Container Runtime Interface streaming explained

The Kubernetes Container Runtime Interface (CRI)
acts as the main connection between the kubelet
and the Container Runtime.
Those runtimes have to provide a gRPC server which has to
fulfill a Kubernetes defined Protocol Buffer interface.
This API definition
evolves over time, for example when contributors add new features or fields are
going to become deprecated.

In this blog post, I’d like to dive into the functionality and history of three
extraordinary Remote Procedure Calls (RPCs), which are truly outstanding in
terms of how they work: Exec, Attach and PortForward.

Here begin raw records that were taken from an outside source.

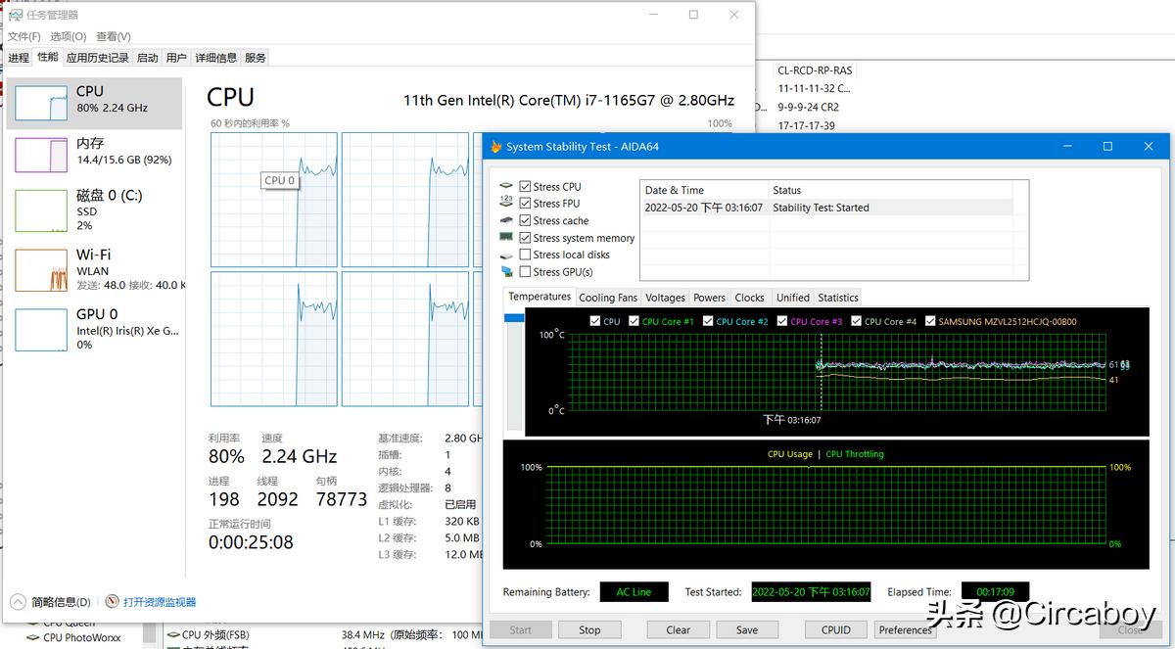Enable the Stress GPU(s) checkbox
Image resolution: width=1175 pixels, height=649 pixels.
click(527, 272)
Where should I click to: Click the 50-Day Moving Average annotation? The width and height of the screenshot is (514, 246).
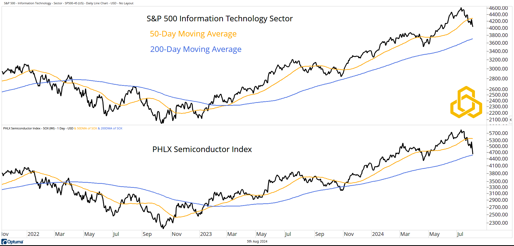(x=193, y=34)
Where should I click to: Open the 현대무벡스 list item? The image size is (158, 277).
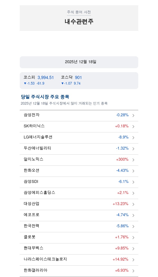click(x=79, y=248)
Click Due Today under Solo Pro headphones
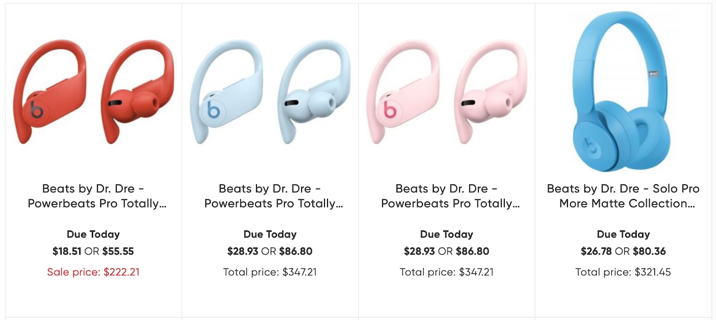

Exec can be used to run dedicated commands within the container and stream
the output to a client like kubectl or
crictl. It also allows interaction with
that process using standard input (stdin), for example if users want to run a
new shell instance within an existing workload.

Attach streams the output of the currently running process via standard I/O
from the container to the client and also allows interaction with them. This is
particularly useful if users want to see what is going on in the container and
be able to interact with the process.

PortForward can be utilized to forward a port from the host to the container
to be able to interact with it using third party network tools. This allows it
to bypass Kubernetes services
for a certain workload and interact with its network interface.

What is so special about them?

All RPCs of the CRI either use the gRPC unary calls
for communication or the server side streaming
feature (only GetContainerEvents right now). This means that mainly all RPCs
retrieve a single client request and have to return a single server response.
The same applies to Exec, Attach, and PortForward, where their protocol definition
looks like this:

// Exec prepares a streaming endpoint to execute a command in the container.
rpc Exec(ExecRequest) returns (ExecResponse) {}

// Attach prepares a streaming endpoint to attach to a running container.
rpc Attach(AttachRequest) returns (AttachResponse) {}

// PortForward prepares a streaming endpoint to forward ports from a PodSandbox.
rpc PortForward(PortForwardRequest) returns (PortForwardResponse) {}

The requests carry everything required to allow the server to do the work,
for example, the ContainerId or command (Cmd) to be run in case of Exec.
More interestingly, all of their responses only contain a url:

message ExecResponse {
 // Fully qualified URL of the exec streaming server.
 string url = 1;
}

message AttachResponse {
 // Fully qualified URL of the attach streaming server.
 string url = 1;
}

message PortForwardResponse {
 // Fully qualified URL of the port-forward streaming server.
 string url = 1;
}

Why is it implemented like that? Well, the original design document
for those RPCs even predates Kubernetes Enhancements Proposals (KEPs)
and was originally outlined back in 2016. The kubelet had a native
implementation for Exec, Attach, and PortForward before the
initiative to bring the functionality to the CRI started. Before that,
everything was bound to Docker or the later abandoned
container runtime rkt.

The CRI related design document also elaborates on the option to use native RPC
streaming for exec, attach, and port forward. The downsides outweighed this
approach: the kubelet would still create a network bottleneck and future
runtimes would not be free in choosing the server implementation details. Also,
another option that the Kubelet implements a portable, runtime-agnostic solution
has been abandoned over the final one, because this would mean another project
to maintain which nevertheless would be runtime dependent.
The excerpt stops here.